Sen. Jim Banks, R-Columbia City, and Sen. Mike Delph, R-Carmel, are planning to push legislation that will provide a little more sunshine in how the state and local EDCs operate.

Delph says he will introduce his legislation because he believes the public is being intentionally misled.

WTHR-TV conducted yearlong study that showed as many as 40 percent of the more than 100,000 jobs promoted by Daniels and agency officials from 2005 to 2010 never materialized, but the IEDC won’t disclose which companies have not met their job commitments.

The IEDC says companies receive tax incentives only after they prove they’ve achieved their job projections.

The bill Delph is introducing would require each company to include updated job and investment information that would be available to the public.

Banks wants to make public the use of funds by local EDCs because the majority of their operating funds come from local government, as is the case in northeast Indiana.

One of the states that looked to Indiana as a possible model for its economic development efforts was Iowa. What the Hawkeye state came up with is a system that is similar to Indiana’s, to a certain degree, with much more opportunity for public participation.

In a nutshell, a due diligence committee of the Iowa Economic Development Authority meets in private to review economic development proposals requesting various incentives from the state. If the company passes muster, it must then go before a public meeting of the full Iowa Economic Development Authority for final approval. The meeting lays out what a company wants, what investment it is going to make, the number of jobs that will be created and the average wage to be paid, down to the penny.
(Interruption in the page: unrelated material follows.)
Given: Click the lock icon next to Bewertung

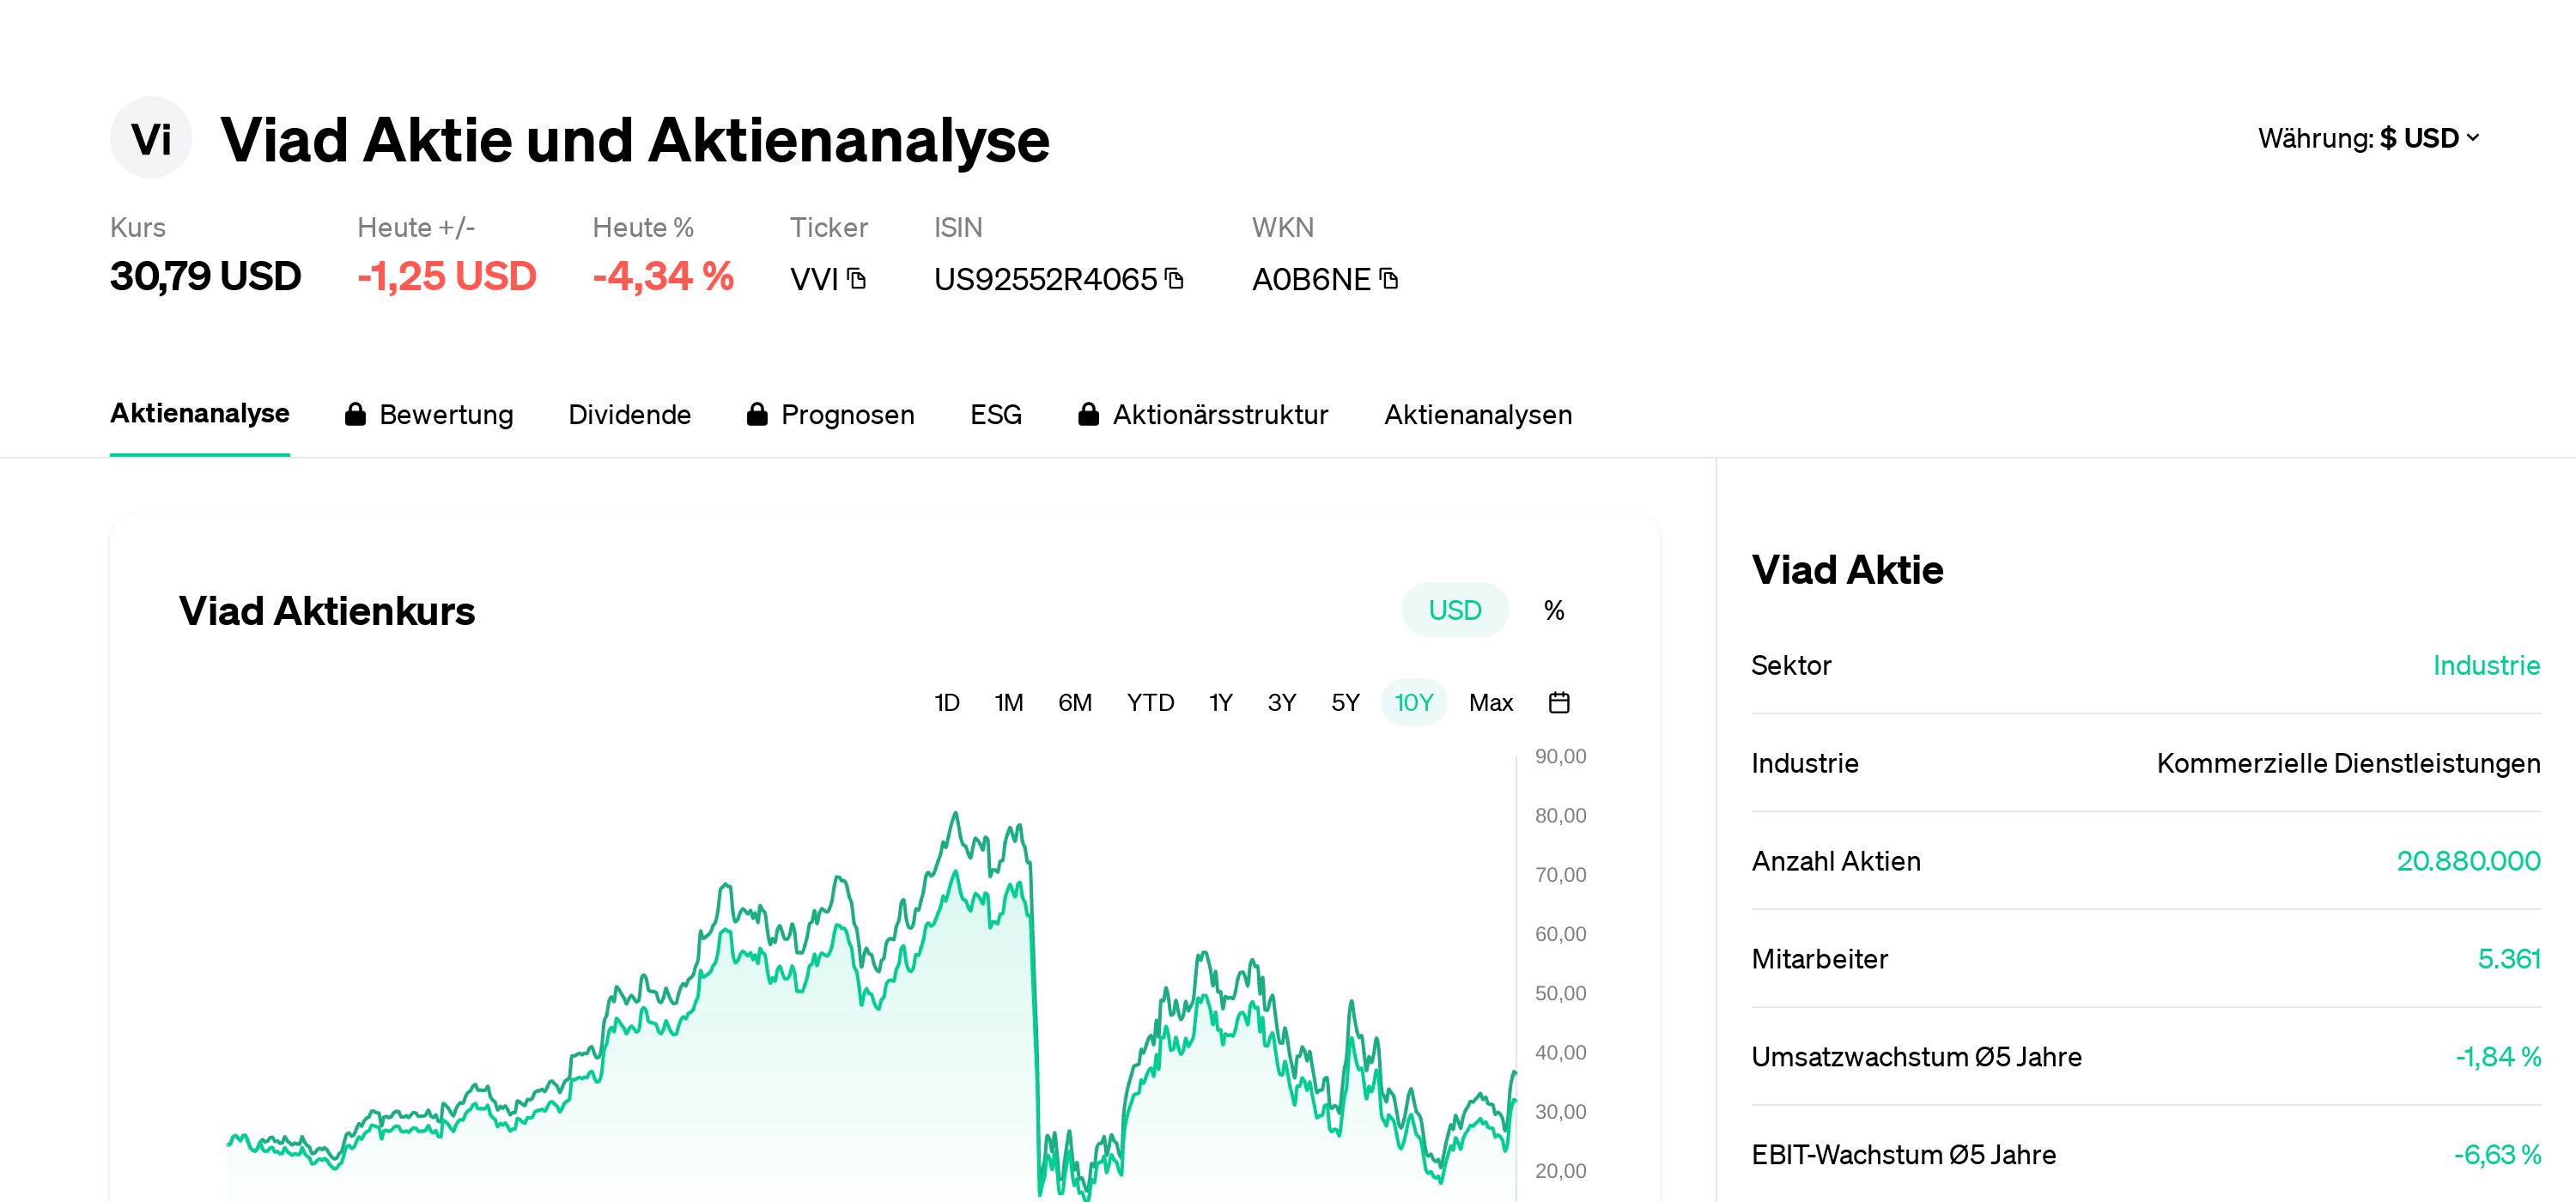Looking at the screenshot, I should [356, 414].
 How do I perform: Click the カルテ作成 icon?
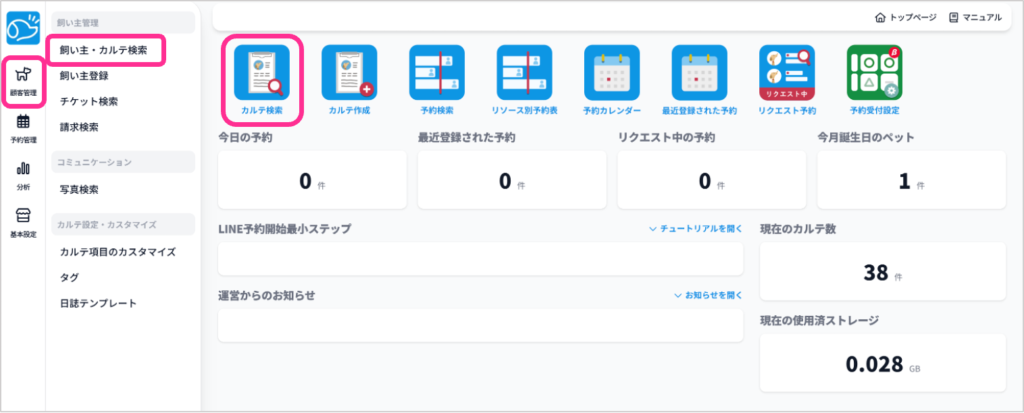349,73

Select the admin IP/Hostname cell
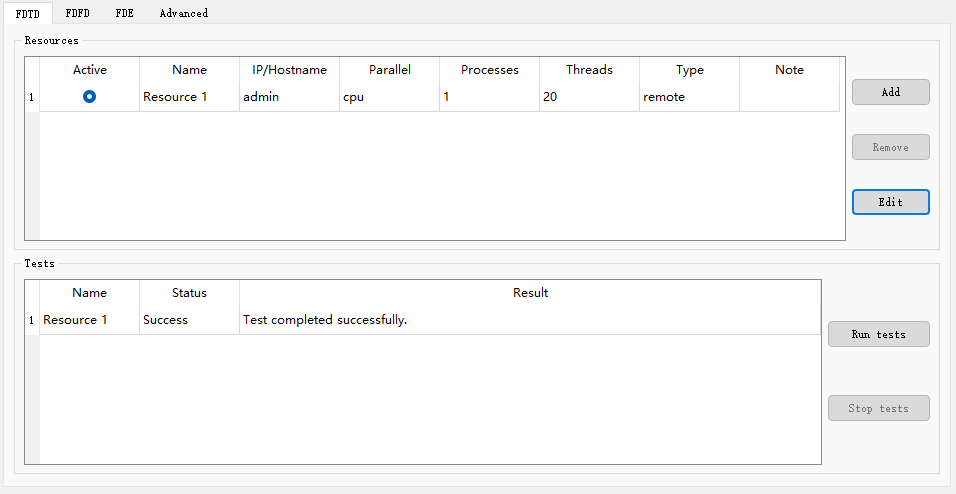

No hoopla, no press releases from the governor’s office.

And the public is invited to attend these meetings.

As secret as the IEDC has been, and with the recent bad press the agency has received, it is hard to believe a state looked at Indiana and came up with a plan as open as Iowa’s.

After it was exposed recently that an IEDC employee may have committed fraud and the numbers presented in the WTHR study, more and more scrutiny will be placed on the IEDC and there will probably be fallout for local EDCs. Perhaps they all should start offering up plans to provide a little more sunshine on their operations to potentially ease any potential blow from the Legislature.

© 2024 KPCNews, Kendallville, IN.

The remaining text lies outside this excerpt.